|Horizontally-divided field emblem. Used in Matthew Barney's films. (Photo credit: Wikipedia)|
Inspired (I refuse to say “loosely based”) on Norman Mailer’s most heavily criticized work, “Ancient Evenings”, written in 1983, this is a three part/seven act hybrid of opera and various other art forms. Using some structural concepts from the work, the story is largely set around a wake being held for Norman Mailer at his house and the decline of the American car industry. Whilst at the wake Mailer returns from the dead in seven different forms, representing what the ancient Egyptians believed to be the seven stages of the soul. The decline of the American car industry, symbolized by the systematic destruction and decay of a single car and those that work in the industry around it, is itself symbolic of human death. At least that is one interpretation, but who knows?

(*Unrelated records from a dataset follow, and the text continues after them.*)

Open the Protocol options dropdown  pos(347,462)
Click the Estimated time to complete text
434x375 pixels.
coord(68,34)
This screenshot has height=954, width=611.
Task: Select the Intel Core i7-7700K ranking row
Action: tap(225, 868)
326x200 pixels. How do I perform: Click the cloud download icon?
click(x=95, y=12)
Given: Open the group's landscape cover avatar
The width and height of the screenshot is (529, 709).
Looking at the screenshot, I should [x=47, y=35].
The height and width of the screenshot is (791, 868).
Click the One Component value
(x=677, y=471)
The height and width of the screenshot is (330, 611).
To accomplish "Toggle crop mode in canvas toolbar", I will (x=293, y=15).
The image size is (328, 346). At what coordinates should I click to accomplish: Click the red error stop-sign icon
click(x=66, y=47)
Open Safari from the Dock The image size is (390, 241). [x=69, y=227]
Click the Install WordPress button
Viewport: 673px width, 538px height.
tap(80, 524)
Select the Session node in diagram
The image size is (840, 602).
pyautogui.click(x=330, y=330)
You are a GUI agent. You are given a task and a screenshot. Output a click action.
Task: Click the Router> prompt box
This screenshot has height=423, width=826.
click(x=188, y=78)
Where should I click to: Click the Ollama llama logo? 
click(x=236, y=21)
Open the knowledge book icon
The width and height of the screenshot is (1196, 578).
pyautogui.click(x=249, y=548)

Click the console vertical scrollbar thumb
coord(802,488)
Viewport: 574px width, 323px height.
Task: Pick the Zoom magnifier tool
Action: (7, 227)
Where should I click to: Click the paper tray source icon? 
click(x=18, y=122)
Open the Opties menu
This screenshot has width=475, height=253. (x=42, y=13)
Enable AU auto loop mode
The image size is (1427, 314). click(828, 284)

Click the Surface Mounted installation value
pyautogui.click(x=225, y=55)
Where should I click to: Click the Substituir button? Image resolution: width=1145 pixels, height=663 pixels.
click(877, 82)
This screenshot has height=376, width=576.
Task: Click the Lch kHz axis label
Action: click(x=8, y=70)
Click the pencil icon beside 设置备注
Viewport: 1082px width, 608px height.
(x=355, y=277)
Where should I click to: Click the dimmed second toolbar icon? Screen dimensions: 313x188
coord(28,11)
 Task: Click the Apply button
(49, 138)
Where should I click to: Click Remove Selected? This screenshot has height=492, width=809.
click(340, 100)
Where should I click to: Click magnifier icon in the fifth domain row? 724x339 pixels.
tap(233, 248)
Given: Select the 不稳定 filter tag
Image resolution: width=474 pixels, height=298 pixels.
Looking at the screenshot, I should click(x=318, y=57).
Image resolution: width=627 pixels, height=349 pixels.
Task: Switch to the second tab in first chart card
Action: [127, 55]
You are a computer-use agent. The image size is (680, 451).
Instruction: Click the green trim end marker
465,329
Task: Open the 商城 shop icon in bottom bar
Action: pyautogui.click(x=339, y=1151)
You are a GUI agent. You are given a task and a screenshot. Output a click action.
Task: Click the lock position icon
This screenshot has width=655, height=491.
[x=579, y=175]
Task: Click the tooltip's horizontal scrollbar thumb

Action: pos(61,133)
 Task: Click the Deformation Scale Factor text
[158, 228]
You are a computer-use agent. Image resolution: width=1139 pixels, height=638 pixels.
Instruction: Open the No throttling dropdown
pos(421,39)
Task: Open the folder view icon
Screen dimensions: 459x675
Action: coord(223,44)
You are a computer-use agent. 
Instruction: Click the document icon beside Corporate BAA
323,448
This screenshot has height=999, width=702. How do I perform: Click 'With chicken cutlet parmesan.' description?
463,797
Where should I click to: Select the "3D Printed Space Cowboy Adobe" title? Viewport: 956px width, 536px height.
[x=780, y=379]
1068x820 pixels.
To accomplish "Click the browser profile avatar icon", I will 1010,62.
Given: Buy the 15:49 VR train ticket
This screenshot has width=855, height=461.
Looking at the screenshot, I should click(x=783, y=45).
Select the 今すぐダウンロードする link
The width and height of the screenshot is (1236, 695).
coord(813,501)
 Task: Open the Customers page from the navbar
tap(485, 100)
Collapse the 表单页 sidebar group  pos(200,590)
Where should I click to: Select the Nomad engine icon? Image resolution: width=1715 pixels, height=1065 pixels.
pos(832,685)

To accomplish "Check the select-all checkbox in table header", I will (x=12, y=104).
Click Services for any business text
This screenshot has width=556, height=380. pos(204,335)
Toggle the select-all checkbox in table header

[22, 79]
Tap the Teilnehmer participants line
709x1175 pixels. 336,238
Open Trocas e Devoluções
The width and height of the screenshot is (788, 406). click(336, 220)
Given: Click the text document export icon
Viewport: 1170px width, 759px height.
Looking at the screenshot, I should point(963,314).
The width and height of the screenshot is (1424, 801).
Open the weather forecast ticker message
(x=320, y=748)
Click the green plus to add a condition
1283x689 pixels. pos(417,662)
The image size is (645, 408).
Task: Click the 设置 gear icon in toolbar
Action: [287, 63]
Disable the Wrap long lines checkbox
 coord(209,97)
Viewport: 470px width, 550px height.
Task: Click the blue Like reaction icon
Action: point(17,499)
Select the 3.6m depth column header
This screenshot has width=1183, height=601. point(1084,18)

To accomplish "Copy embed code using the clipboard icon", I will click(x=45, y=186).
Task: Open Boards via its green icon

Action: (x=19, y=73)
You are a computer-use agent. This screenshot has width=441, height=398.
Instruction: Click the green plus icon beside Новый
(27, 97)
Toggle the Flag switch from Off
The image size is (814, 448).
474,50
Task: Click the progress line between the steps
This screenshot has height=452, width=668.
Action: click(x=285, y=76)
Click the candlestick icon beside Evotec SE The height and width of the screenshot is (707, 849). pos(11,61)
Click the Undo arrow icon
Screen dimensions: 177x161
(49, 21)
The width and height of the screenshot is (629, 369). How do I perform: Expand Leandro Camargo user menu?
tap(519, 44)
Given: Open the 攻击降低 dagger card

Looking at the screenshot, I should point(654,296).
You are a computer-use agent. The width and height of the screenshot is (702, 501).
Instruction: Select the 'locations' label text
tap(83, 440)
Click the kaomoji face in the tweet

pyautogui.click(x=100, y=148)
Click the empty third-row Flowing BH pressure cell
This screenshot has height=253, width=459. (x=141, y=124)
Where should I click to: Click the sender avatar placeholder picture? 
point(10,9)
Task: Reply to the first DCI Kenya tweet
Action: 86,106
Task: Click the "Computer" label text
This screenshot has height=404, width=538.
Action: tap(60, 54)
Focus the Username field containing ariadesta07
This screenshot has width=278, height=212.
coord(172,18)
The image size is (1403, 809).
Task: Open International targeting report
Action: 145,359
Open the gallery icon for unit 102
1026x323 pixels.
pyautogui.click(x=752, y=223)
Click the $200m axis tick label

“Why doesn’t someone just say ‘no’ to this guy!” was the strained response from a dear friend of mine when I reported back my viewing of this work. We often hear the old cliché that one must suffer for their art. However, it would appear that Matthew Barney wishes to share this feeling with his audience. Forgetting for a moment that he might owe something to anyone outside of his fellow sycophantic artists who pray that they might get his kind of sponsorship, “River of Fundament” is an ordeal – a six hour ordeal of self-indulgence and excess. This isn’t to say that it isn’t often beautiful or clever in parts. I would contend that the film contains some wonderfully shot scenes and some great ideas. It is inspirational, but as I sat watching its premier at the English National Opera House I couldn’t help thinking that the inspiration I was getting might be a coping mechanism, justifying my time spent there. You are provoked to think beyond the numbing of your gluteal muscles and the bemusement of the various hipsters in attendance because you are bludgeoned into doing so.